Cronaca

Il racconto toccante di quanto vissuto a bordo della nave Sea Watch 5 durante un'operazione di salvataggio
1 minuto e 25 secondi di lettura

LA SPEZIA - “Durante la scorsa missione di Sea Watch 5 siamo intervenuti su un'imbarcazione che sottocoperta aveva quattro persone in stato di forte intossicazione dai fumi del motore -. Racconta Luca Marelli del team di Sea Watch -. Una di queste persone, Raman di soli 19 anni, è morto. Le altre tre sono rimaste in condizioni critiche, per cui abbiamo dovuto richiedere un'evacuazione medica d'urgenza”.

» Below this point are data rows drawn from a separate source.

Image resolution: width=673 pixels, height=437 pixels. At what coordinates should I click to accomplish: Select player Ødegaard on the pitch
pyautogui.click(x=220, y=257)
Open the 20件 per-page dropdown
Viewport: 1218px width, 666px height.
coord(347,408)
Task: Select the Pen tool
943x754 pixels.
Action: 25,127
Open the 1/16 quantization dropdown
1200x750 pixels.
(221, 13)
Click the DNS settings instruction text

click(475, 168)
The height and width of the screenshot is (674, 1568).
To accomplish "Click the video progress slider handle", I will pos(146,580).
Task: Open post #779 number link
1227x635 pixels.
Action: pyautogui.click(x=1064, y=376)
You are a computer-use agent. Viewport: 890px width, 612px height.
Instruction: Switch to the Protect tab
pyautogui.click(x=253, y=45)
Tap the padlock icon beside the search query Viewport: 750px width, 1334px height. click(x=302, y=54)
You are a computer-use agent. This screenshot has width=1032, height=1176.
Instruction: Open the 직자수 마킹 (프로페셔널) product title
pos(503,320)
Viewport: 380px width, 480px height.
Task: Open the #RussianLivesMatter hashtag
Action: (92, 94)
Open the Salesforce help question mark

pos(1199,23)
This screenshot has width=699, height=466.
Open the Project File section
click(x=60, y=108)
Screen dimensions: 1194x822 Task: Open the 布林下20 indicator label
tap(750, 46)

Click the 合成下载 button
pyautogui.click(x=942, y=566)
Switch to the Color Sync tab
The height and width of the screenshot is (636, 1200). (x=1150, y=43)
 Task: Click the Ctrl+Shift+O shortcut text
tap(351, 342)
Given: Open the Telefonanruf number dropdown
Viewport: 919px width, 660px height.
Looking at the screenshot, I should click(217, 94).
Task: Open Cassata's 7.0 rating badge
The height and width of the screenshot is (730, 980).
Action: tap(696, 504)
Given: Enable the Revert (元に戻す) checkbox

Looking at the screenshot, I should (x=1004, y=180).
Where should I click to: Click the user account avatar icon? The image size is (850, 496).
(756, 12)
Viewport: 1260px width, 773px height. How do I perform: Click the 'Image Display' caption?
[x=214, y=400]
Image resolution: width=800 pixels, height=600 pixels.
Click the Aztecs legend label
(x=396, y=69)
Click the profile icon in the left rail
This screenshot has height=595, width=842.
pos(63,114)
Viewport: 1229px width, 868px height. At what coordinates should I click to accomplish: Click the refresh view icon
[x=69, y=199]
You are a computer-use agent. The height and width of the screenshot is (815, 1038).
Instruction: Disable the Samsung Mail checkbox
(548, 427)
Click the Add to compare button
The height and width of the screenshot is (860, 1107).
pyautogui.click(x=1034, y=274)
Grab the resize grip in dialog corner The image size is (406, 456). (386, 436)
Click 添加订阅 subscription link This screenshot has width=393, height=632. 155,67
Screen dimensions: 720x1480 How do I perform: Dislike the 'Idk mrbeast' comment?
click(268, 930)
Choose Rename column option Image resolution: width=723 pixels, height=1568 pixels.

 “Il porto di sbarco assegnato era quello di Ravenna, ma, in quel momento, ci trovavamo sostanzialmente verso Lampedusa – prosegue Marelli ricordando la penultima missione -, per cui avremmo dovuto circondare l'Italia, entrare nell'Adriatico e raggiungere Ravenna. Avevamo a bordo la salma di Raman, perché l'Italia non aveva autorizzato il trasbordo sulla motovedetta che aveva effettuato l’evacuazione medica d’urgenza, per cui abbiamo dovuto richiedere più volte di poter sbarcare almeno il suo corpo. A bordo non abbiamo una cella frigorifera, per cui il cadavere era all’aperto e l'equipaggio ogni quattro doveva cambiare il ghiaccio che proteggeva il corpo. Una situazione assolutamente non rispettosa della dignità di questa persona, neppure da morta”.

 “Siamo riusciti ad ottenere ci fosse assegnato il porto di Pozzallo per sbarcare la salma di Raman, mentre nell'Adriatico c'era una forte perturbazione. Con quelle condizioni meteomarine era impossibile affrontare con a bordo quel numero di persone il resto del viaggio. Siamo riusciti ad ottenere Pozzallo come porto di sbarco, ma in realtà dopo essere sbarcati abbiamo ricevuto una detenzione di 20 giorni come applicazione del decreto Piantedosi. Il fermo è stato successivamente sospeso dal Tribunale di Ragusa che ha riconosciuto come il comportamento dell'equipaggio fosse stato corretto e non avesse violato il fermo” conclude il referente del team Sea Watch 5.